Rita vive in un epoca di violente faide famigliari che sfociano in guerre aperte, con i suoi genitori che svolgono l’arduo compito di pacieri tra le varie fazioni e perciò hanno acquisito un certo prestigio sociale. Nonostante avesse manifestato una precoce vocazione monastica, all’età di sedici anni Rita viene data in sposa a Paolo di Mancino, che si era innamorato di lei, ricambiato. Paolo era un pugnace ghibellino la cui famiglia possedeva un mulino sulla strada per Roccaporena. La leggenda vuole che Paolo fosse marito scorbutico e violento e che sia stato reso infine docile ed amorevole dalla pazienza, dall’amore e dal buon cuore di Rita. In realtà probabilmente la sua cattiva nomea era più politica che privata e i due si amarono dell’amore coniugale che era al tempo parte essenziale dell’essere buoni cristiani e che non prevedeva certo la possibilità di considerare irrimediabili i normali screzi tra coniugi. Dal matrimonio con Paolo, Rita avrà due figli: Giangiacomo Antonio e Paolo Maria.

Nel 1406 Paolo di Mancino, nonostante avesse posato le armi per lavorare nel mulino di famiglia, viene assassinato nei pressi di casa sua. Rita teme che la spirale di vendetta tra famiglie rivali finisca per coinvolgere anche i figli ormai grandi e altri membri della famiglia decisi a vendicare la morte di Paolo ma una malattia inesorabile le toglie ben presto proprio gli amati figli. La sua richiesta di entrare come monaca nel convento degli Agostiniani viene in un primo tempo respinta per paura di ritorsioni da parte delle famiglie in lotta ma grazie anche al perdono concesso agli assassini del marito, a trentasei anni Rita prende i voti. Vivrà in convento i successivi quarant’anni e fino alla morte sopravvenuta il 22 maggio del 1457 praticherà incessantemente la preghiera, l’umiltà e la carità. Negli ultimi anni della sua vita sopportò i patimenti di una stigmata che le era comparsa in fronte una sera di venerdì santo, dopo che aveva chiesto in preghiera a Cristo di farla partecipe della sua passione.

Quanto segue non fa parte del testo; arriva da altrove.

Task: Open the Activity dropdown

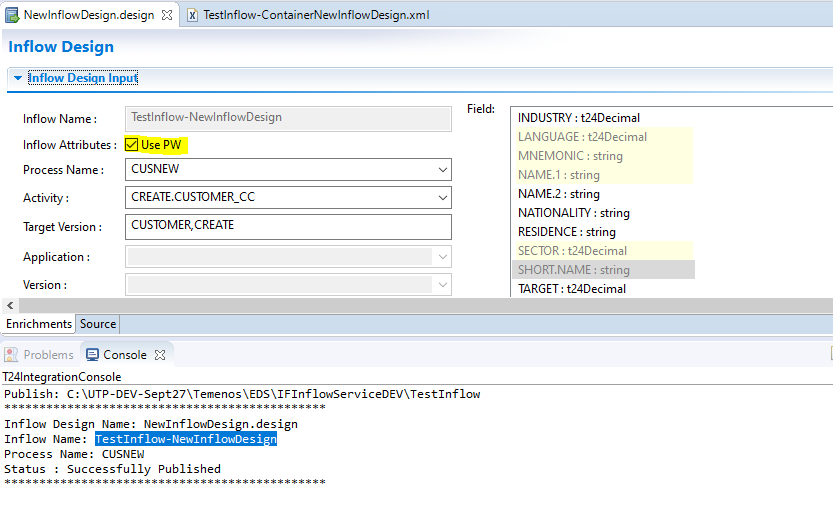Action: 443,198
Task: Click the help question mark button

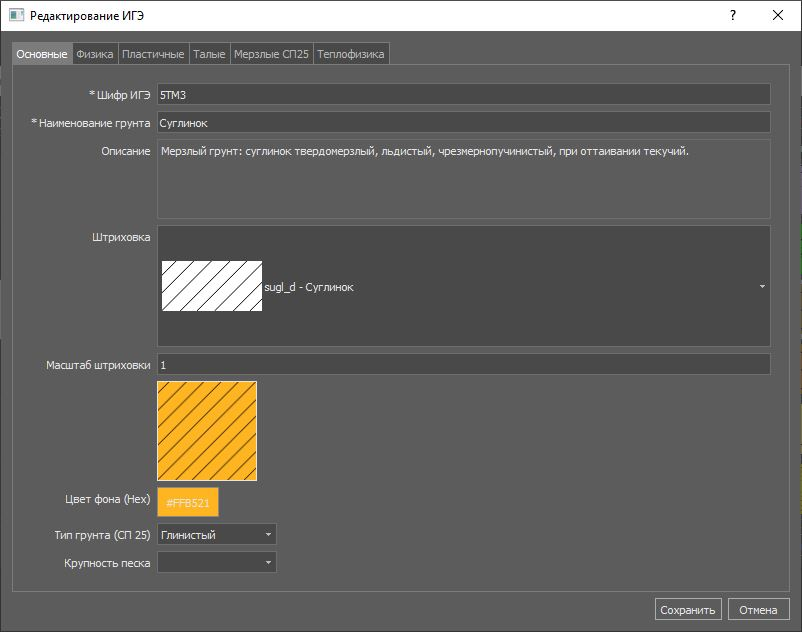Action: coord(732,16)
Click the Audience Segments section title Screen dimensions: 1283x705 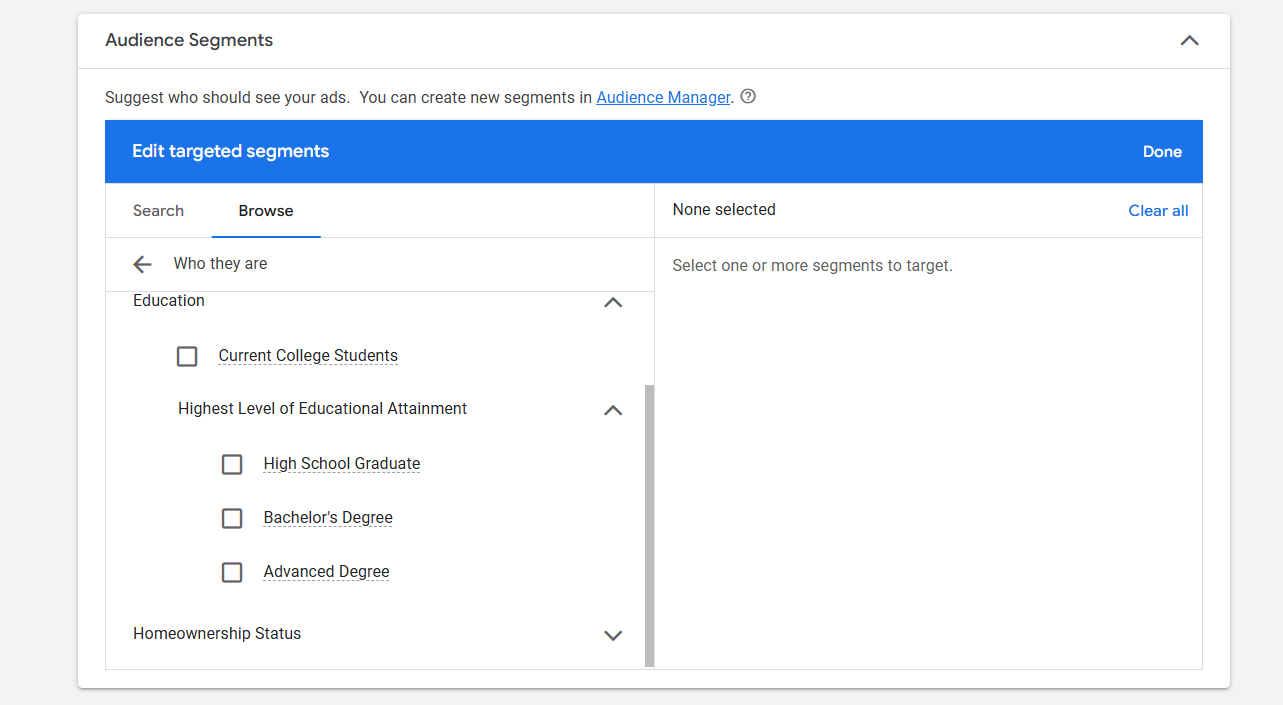(x=189, y=41)

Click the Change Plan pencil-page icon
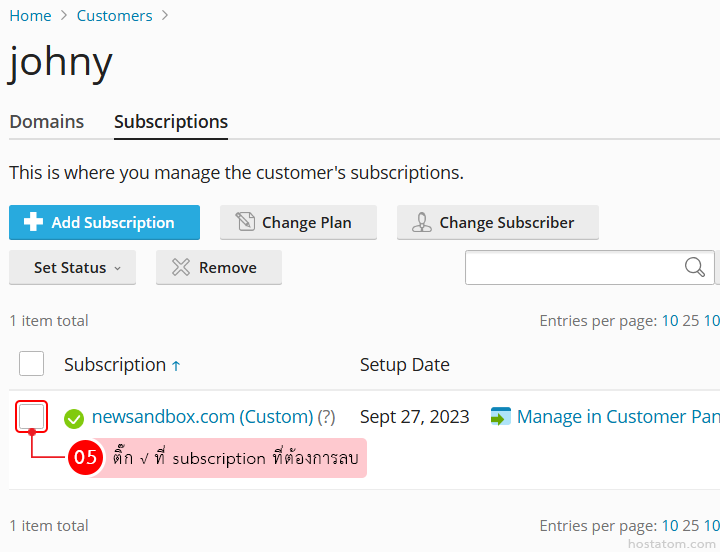245,222
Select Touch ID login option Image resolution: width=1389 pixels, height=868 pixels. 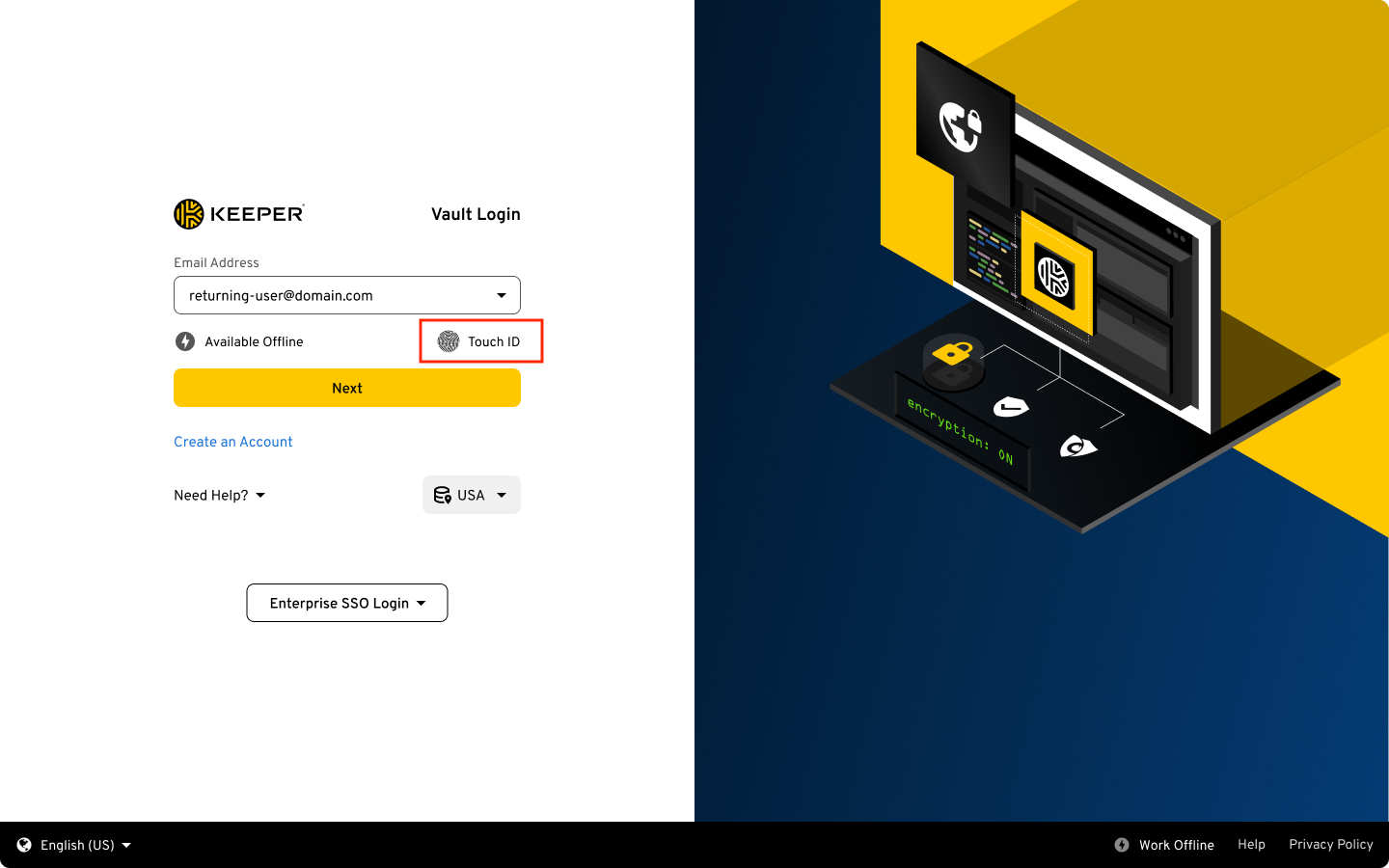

Oggetto fin da subito dopo la sua morte di un fortissimo culto popolare, il processo di canonizzazione di Margherita Lotti durò duecentosettantaquattro anni, essendo iniziato sotto Urbano VIII nel 1626 per terminare nel 1900, quando papa Leone XIII la proclamò santa. Rita non ci ha lasciato scritti ma solo la sua testimonianza di fede ed il suo fulgido esempio di santità semplice e domestica. La santità delle piccole cose di tutti i giorni e perciò la più difficile da realizzare. La santa delle cause impossibili, come viene chiamata dai suoi devoti sparsi in tutto il mondo cristiano. La santa canonizzata all’alba del Novecento, secolo sanguinario di faide e guerre interminabili, in questo nuovo millennio può essere sicuramente invocata come vera protettrice della pace. Una pace che finalmente non sia più una causa impossibile.